◆ **What to produce**: Starting at the line that contains "This screenshot has" and ending with the last of the records, write those lines out again, requests included, with every coordinate in the answers shifted by -40. Leave the pictures out of your answer.

◆ **Records for processing**:

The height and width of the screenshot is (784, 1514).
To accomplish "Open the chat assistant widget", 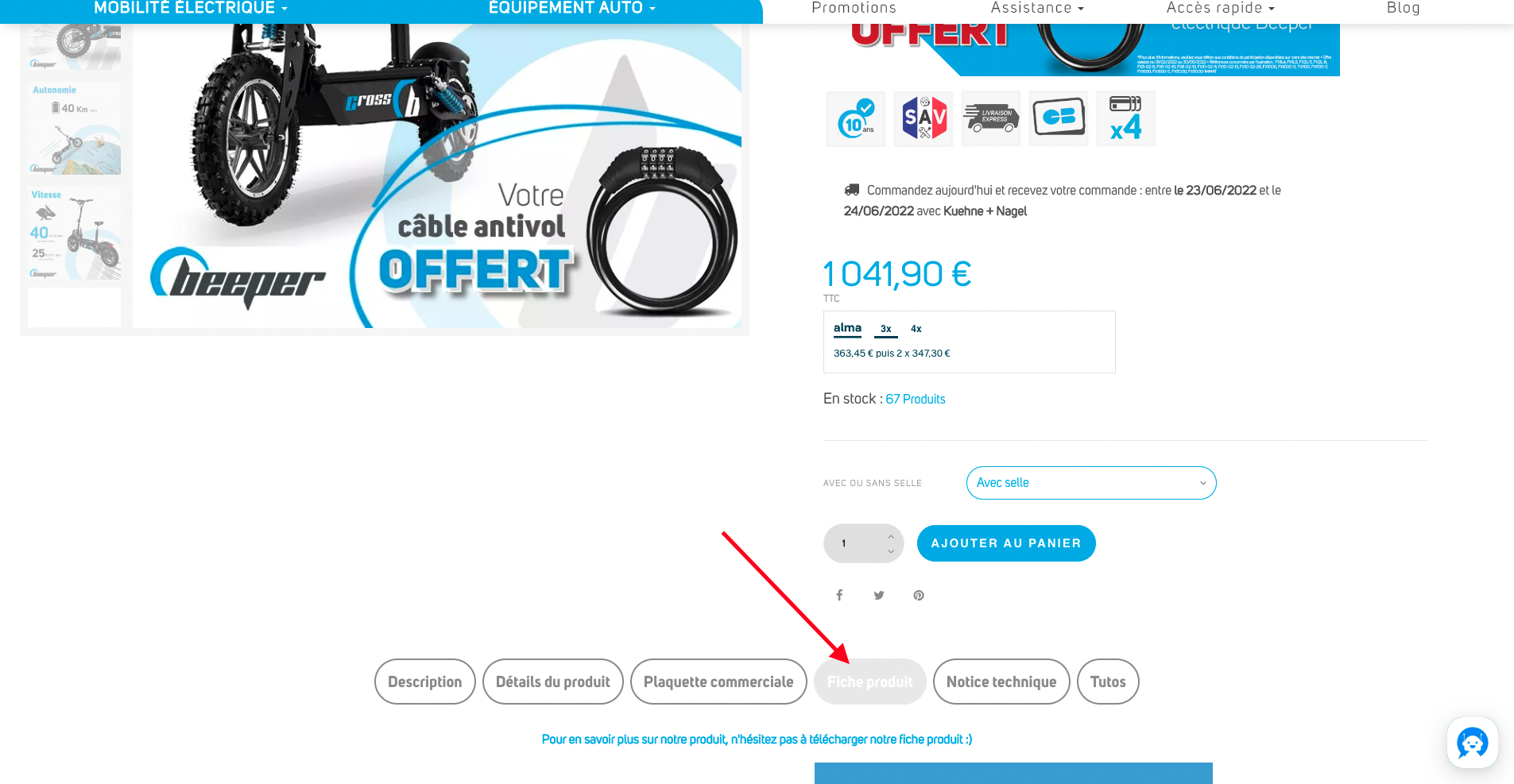I will coord(1473,743).
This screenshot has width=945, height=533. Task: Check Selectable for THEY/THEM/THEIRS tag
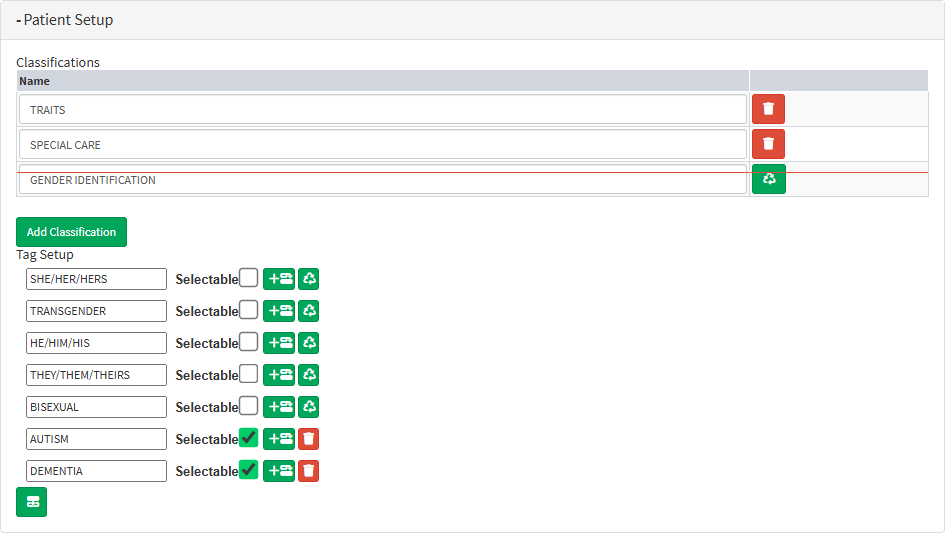pos(249,374)
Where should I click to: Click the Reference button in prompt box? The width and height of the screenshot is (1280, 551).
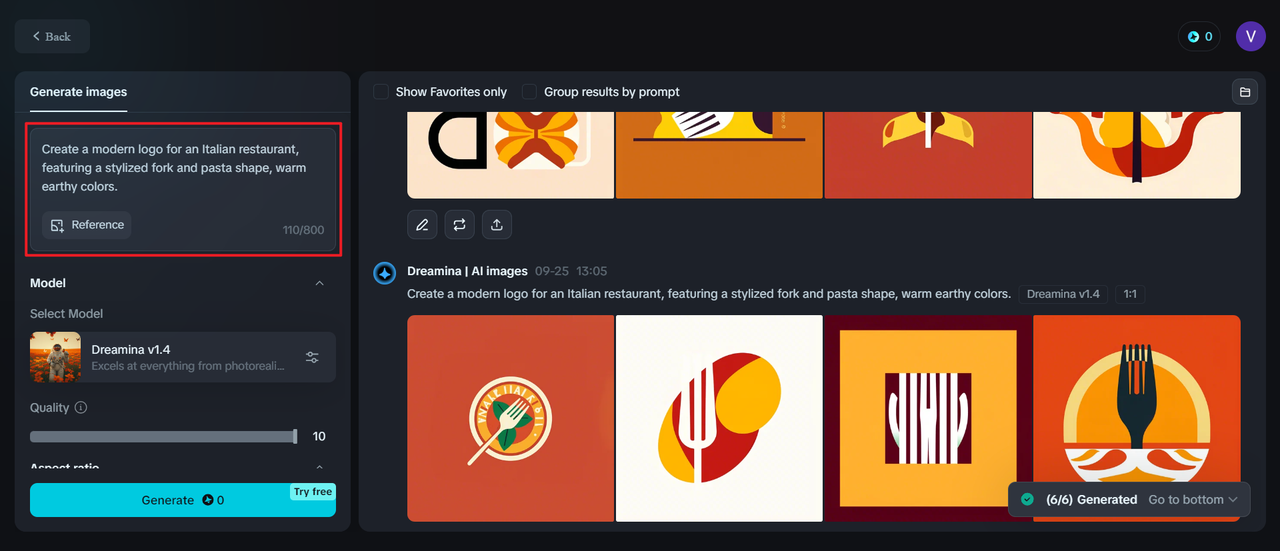[87, 225]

◆ **Finished exercise**:
This screenshot has width=945, height=533. Task: Check Selectable for THEY/THEM/THEIRS tag
pos(209,334)
Where should I click to: Click the Reference button in prompt box? The width and height of the screenshot is (1280, 551).
[47, 185]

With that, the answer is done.